Les sanctions prononcées à l’encontre de BNP ont soulevé d’innombrables questions, juridiques, financières, économiques et politiques. Celles qui reviennent le plus dans les demandes de nos clients, sont les suivantes :
- Les sanctions infligées à BNP par les autorités américaines sont-elles un acte de guerre économique ou sont-elles justifiées ?
- Y-a-t-il une inflexion significative de la politique américaine sur cette question qui ferait peser un risque important sur les banques ?
- Les banques sont-elles vouées à « rendre » tous leurs profits en amendes et sanctions diverses ?
- Qui sont les prochaines banques sur la liste ?

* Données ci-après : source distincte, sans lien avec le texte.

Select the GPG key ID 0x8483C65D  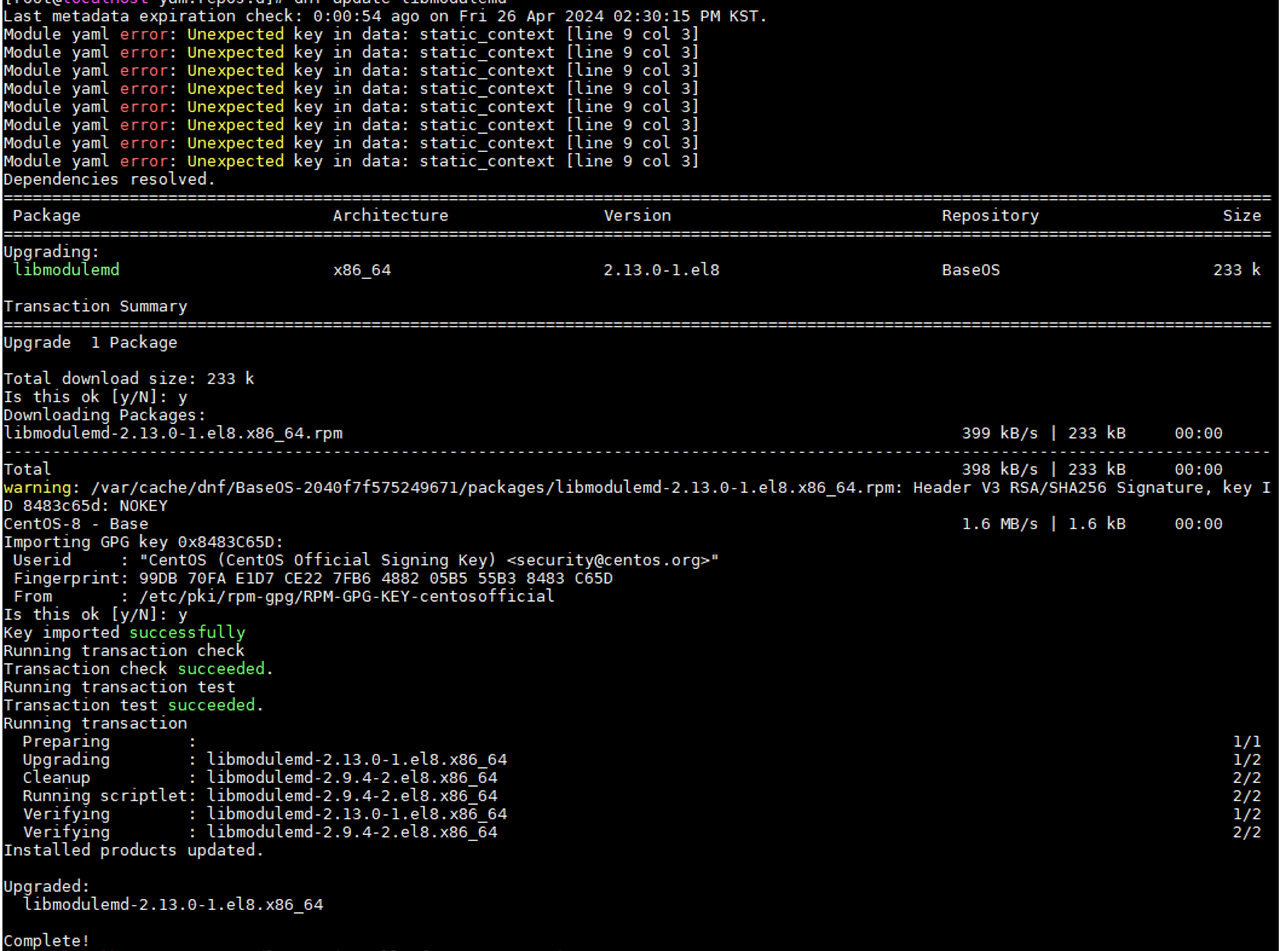coord(230,541)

Avec un regard qui n’aura jamais l’acuité d’un avocat américain spécialiste des questions d’embargo, nous cherchons ici à y répondre aussi précisément que possible. Cette analyse se fonde sur notre lecture (i) de la législation américaine et (ii) de tous les documents qui ont été publiés par le département américain de la justice (accord, exposé des faits, etc.)

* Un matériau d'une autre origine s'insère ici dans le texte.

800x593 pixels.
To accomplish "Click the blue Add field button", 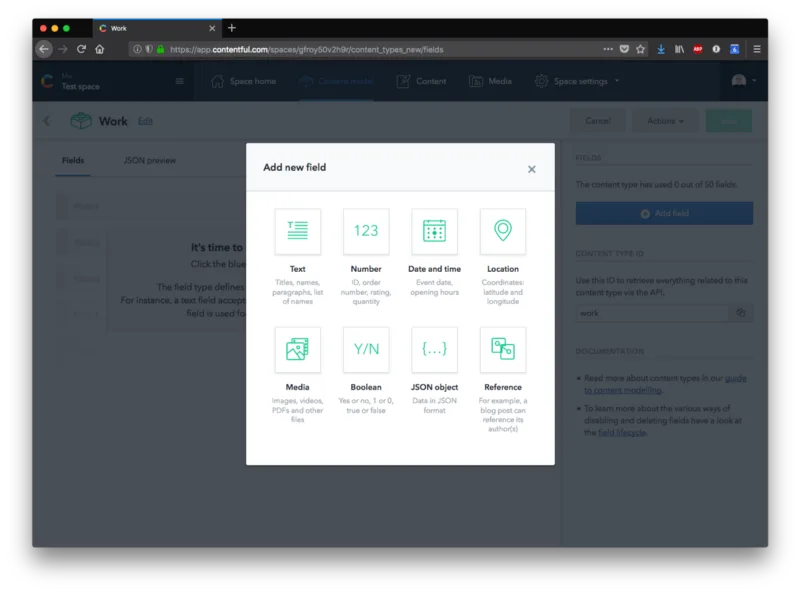I will (664, 213).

Posons d’abord le cadre général.
Quelles sont les infractions ?
Depuis 1997, un Executive Order du président Clinton impose un embargo sur le Soudan, renforcé par une décision du président Bush en 2006. Le Président Clinton avait déjà adopté des mesures similaires sur l’Iran en 1995. Quant à Cuba, l’embargo est ancien puisqu’il date de 1960. C’est donc à des règles bien établies que la BNP était confrontée. Ces décisions présidentielles trouvent une base légale dans deux actes du Congrès : la loi « IEEPA » (International Emergency Economic Powers Act) qui vise principalement les terroristes, narcotrafiquants, etc., et la loi « TWEA » (Trading With the Enemy Act) qui vise aujourd’hui Cuba et la Corée du Nord. La distinction n’est pas neutre, car les sanctions sont nettement plus faibles dans le cadre du TWEA.
Sans entrer dans les détails techniques, on peut simplifier la nature de l’embargo en disant que ces lois interdisent tout commerce de biens avec ces Etats et leurs entités publiques ou parapubliques ainsi que toute transaction en dollars. L’idée sous-jacente est donc de les isoler en les privant de l’usage de la première monnaie mondiale, le dollar américain.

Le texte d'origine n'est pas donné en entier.